Lecture 8.3

Neural Networks: Loss Functions

The choice of output activation function and loss is not arbitrary: each follows from a probabilistic model of the targets. Gaussian targets yield MSE; Bernoulli targets yield the logistic sigmoid and cross-entropy; categorical targets yield softmax and multi-class cross-entropy.

Learning Objectives

Derive the sum-of-squares loss from a Gaussian target distribution.
Derive the binary cross-entropy loss and logistic sigmoid output from a Bernoulli target distribution.
Derive the multi-class cross-entropy loss and softmax output from the generalized Bernoulli (categorical) distribution.
Select the correct output activation and loss function given a problem type.

1. The Probabilistic Design Principle

In all cases, the recipe is: (1) assume a target distribution $p(t|\mathbf{x}, \mathbf{w})$ parameterized by the network output, (2) form the likelihood over the training set, (3) minimize the negative log-likelihood as the training loss. The resulting loss and output activation are jointly determined.

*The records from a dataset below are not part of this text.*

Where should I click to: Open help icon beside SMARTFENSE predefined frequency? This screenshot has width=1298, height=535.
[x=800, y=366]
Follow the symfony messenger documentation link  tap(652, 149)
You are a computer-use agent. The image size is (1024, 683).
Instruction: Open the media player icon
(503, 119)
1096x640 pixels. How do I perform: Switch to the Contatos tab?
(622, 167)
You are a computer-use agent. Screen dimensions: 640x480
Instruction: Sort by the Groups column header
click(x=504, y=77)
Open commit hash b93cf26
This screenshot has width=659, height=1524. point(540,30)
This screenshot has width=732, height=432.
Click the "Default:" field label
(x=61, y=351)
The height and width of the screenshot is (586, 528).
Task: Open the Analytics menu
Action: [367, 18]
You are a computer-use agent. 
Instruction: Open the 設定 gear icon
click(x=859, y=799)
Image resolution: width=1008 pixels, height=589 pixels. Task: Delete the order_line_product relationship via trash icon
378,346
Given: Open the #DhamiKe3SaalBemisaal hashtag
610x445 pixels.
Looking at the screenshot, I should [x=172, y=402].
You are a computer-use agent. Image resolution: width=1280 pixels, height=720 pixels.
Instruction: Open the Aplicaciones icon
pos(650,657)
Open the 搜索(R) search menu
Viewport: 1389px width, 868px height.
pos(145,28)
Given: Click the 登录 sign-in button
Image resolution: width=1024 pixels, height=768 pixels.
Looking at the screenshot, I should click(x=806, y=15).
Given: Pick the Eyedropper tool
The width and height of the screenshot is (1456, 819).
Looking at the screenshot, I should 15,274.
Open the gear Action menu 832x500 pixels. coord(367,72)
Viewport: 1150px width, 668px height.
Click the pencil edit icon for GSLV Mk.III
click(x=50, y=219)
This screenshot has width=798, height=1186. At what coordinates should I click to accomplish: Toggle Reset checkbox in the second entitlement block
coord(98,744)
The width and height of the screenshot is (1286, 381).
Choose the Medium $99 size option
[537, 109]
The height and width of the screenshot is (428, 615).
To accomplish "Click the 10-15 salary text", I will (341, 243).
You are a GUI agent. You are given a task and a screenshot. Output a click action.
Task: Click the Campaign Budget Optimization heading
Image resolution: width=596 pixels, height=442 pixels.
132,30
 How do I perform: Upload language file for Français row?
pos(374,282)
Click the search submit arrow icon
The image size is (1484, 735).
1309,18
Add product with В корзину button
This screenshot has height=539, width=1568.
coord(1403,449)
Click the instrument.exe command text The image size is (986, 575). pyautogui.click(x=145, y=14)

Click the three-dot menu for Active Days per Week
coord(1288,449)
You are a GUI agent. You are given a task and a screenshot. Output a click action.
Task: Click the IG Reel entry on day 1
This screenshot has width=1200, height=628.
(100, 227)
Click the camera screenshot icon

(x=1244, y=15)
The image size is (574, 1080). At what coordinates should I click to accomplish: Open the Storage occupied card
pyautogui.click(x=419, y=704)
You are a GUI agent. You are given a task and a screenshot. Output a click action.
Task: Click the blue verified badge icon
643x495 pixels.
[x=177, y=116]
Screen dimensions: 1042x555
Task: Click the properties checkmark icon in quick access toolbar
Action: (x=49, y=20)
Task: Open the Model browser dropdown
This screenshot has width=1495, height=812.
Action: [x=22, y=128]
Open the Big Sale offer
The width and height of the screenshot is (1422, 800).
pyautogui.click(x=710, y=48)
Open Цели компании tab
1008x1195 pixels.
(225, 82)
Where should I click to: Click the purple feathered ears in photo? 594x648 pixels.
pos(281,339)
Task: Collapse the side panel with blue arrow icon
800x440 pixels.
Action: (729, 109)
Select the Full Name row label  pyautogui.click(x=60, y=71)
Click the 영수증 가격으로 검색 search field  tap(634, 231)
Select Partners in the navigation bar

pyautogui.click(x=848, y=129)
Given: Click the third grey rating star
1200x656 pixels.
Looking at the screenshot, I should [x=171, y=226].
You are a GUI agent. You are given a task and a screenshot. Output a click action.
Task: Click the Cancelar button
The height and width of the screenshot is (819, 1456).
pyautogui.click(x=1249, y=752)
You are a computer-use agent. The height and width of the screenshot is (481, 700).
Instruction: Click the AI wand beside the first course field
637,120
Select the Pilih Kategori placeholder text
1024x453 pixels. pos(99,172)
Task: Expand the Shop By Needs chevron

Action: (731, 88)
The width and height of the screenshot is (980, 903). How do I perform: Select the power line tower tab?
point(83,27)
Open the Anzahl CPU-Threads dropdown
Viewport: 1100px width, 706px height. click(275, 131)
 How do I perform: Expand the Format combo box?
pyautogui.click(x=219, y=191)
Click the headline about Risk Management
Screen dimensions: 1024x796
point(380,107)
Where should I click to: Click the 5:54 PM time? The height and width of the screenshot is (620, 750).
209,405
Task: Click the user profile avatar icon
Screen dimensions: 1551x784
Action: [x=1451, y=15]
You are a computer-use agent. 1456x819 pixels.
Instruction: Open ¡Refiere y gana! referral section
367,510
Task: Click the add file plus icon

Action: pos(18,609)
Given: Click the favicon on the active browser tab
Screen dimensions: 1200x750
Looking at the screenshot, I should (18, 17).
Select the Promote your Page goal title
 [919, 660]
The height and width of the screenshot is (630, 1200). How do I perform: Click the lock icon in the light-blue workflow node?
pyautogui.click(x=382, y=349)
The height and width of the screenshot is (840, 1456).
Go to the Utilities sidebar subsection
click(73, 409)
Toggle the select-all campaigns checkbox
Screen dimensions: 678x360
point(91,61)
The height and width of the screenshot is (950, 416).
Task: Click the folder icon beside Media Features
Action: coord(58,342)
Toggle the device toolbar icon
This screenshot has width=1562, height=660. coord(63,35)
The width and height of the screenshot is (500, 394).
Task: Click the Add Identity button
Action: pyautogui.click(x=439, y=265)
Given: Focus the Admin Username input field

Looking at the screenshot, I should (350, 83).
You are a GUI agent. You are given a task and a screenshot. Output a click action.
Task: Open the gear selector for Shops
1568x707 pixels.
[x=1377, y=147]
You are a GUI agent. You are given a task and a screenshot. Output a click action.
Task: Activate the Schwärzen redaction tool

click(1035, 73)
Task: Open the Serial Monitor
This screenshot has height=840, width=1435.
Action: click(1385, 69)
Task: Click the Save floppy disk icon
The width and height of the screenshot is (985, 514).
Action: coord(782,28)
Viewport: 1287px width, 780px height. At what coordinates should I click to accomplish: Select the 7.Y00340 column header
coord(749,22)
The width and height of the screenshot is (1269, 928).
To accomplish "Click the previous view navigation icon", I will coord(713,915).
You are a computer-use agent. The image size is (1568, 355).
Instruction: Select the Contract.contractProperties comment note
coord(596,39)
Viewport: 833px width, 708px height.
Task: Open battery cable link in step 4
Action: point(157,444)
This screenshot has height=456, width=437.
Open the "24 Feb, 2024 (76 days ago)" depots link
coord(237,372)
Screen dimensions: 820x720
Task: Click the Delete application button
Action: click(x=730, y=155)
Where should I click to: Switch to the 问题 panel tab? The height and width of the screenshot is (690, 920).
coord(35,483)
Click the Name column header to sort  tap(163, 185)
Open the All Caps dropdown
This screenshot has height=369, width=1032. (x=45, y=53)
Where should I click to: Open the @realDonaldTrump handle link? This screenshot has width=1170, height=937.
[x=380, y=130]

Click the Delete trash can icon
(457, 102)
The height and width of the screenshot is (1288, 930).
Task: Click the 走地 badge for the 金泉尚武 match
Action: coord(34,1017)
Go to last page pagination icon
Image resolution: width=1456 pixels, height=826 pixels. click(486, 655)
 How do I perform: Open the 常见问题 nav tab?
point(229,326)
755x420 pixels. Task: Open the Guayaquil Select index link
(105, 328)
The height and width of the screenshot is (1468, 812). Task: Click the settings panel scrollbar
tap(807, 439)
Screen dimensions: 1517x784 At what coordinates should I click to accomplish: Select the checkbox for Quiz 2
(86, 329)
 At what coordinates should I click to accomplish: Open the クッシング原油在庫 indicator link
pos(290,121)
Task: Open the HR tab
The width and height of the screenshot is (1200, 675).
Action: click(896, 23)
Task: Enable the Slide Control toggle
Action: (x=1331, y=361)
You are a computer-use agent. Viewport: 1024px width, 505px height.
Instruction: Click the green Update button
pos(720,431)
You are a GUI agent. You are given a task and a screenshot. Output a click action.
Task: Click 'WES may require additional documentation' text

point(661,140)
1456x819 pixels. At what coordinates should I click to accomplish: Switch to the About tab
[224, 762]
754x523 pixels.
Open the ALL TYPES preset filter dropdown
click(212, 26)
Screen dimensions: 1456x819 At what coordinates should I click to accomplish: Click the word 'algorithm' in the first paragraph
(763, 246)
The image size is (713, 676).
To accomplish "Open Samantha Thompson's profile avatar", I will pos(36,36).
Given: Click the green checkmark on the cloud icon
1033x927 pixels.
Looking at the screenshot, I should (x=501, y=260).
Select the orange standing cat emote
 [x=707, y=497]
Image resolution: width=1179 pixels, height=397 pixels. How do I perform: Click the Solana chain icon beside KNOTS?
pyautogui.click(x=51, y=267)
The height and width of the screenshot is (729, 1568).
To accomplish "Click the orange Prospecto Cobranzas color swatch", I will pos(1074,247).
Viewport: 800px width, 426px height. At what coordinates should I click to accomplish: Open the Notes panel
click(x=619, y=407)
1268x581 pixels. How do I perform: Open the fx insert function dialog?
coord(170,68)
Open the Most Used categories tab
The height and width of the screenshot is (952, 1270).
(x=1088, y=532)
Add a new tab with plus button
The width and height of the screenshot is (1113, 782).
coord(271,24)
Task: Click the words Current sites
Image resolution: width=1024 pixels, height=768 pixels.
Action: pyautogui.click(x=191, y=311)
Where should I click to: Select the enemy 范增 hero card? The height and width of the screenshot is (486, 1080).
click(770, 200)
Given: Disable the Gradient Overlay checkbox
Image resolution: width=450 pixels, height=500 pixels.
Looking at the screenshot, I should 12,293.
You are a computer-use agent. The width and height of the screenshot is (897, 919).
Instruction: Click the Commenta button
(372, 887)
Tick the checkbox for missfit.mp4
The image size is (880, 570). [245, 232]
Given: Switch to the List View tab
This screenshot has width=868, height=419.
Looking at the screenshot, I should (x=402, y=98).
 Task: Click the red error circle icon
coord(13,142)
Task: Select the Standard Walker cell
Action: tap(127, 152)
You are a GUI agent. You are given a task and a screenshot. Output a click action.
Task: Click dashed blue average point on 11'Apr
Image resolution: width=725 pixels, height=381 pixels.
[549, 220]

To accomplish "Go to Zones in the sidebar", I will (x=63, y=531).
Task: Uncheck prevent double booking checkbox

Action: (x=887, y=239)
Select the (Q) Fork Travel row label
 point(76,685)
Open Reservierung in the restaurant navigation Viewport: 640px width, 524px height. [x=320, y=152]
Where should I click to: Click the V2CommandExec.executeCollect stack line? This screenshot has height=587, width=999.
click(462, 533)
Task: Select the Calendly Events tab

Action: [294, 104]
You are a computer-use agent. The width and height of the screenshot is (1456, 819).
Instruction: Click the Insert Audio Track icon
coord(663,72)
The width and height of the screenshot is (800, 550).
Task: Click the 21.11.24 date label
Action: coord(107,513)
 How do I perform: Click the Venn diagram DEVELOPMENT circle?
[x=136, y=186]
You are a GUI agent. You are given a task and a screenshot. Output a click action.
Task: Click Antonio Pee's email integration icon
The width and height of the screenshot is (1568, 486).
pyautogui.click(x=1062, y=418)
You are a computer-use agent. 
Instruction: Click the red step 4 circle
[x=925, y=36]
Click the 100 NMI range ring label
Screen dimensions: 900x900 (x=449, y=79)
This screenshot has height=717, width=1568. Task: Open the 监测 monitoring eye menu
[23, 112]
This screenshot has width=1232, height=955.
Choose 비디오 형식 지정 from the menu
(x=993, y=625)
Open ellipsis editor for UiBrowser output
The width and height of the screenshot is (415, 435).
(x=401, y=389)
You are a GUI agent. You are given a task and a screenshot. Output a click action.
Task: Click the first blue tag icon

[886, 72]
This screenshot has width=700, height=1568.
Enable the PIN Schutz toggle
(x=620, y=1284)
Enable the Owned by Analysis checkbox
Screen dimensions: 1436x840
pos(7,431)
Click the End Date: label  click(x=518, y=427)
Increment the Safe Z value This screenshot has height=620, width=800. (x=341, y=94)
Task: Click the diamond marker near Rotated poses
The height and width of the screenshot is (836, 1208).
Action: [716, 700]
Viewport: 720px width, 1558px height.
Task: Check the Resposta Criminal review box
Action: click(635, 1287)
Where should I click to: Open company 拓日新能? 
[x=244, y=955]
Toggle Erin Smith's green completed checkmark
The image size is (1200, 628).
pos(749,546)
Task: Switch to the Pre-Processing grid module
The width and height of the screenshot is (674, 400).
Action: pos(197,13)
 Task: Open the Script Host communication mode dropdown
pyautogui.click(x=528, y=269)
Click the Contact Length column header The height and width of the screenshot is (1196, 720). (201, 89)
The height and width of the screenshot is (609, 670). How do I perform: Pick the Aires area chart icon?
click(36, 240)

2. Regression: Gaussian Targets → Sum of Squares

Assume $t \mid \mathbf{x}, \mathbf{w} \sim \mathcal{N}(y(\mathbf{x}), \sigma^2)$, where $y(\mathbf{x})$ is the network output. The negative log-likelihood is

$$-\ln p(\mathbf{t}|\mathbf{w}) \propto \sum_{n=1}^N (y(\mathbf{x}_n) - t_n)^2.$$

Regression Setup

Number of output units: 1 (or $K$ for multi-output regression).
Output activation: identity (no activation — targets are real-valued).
Loss: sum of squared errors $E = \frac{1}{2}\sum_n (y_n - t_n)^2$.

3. Binary Classification: Bernoulli Targets → Sigmoid + Cross-Entropy

Assume $t \mid \mathbf{x}, \mathbf{w} \sim \text{Bernoulli}(y(\mathbf{x}))$, so $p(t|\mathbf{x},\mathbf{w}) = y^t(1-y)^{1-t}$. The network output $y$ must lie in $(0,1)$ — achieved by the logistic sigmoid output activation. The negative log-likelihood is the binary cross-entropy:

Binary Classification Setup

Number of output units: 1.
Output activation: $y = \sigma(a^{\text{out}}) = 1/(1+e^{-a^{\text{out}}})$.
Loss: $E = -\displaystyle\sum_{n=1}^N \bigl[t_n \ln y_n + (1-t_n)\ln(1-y_n)\bigr]$.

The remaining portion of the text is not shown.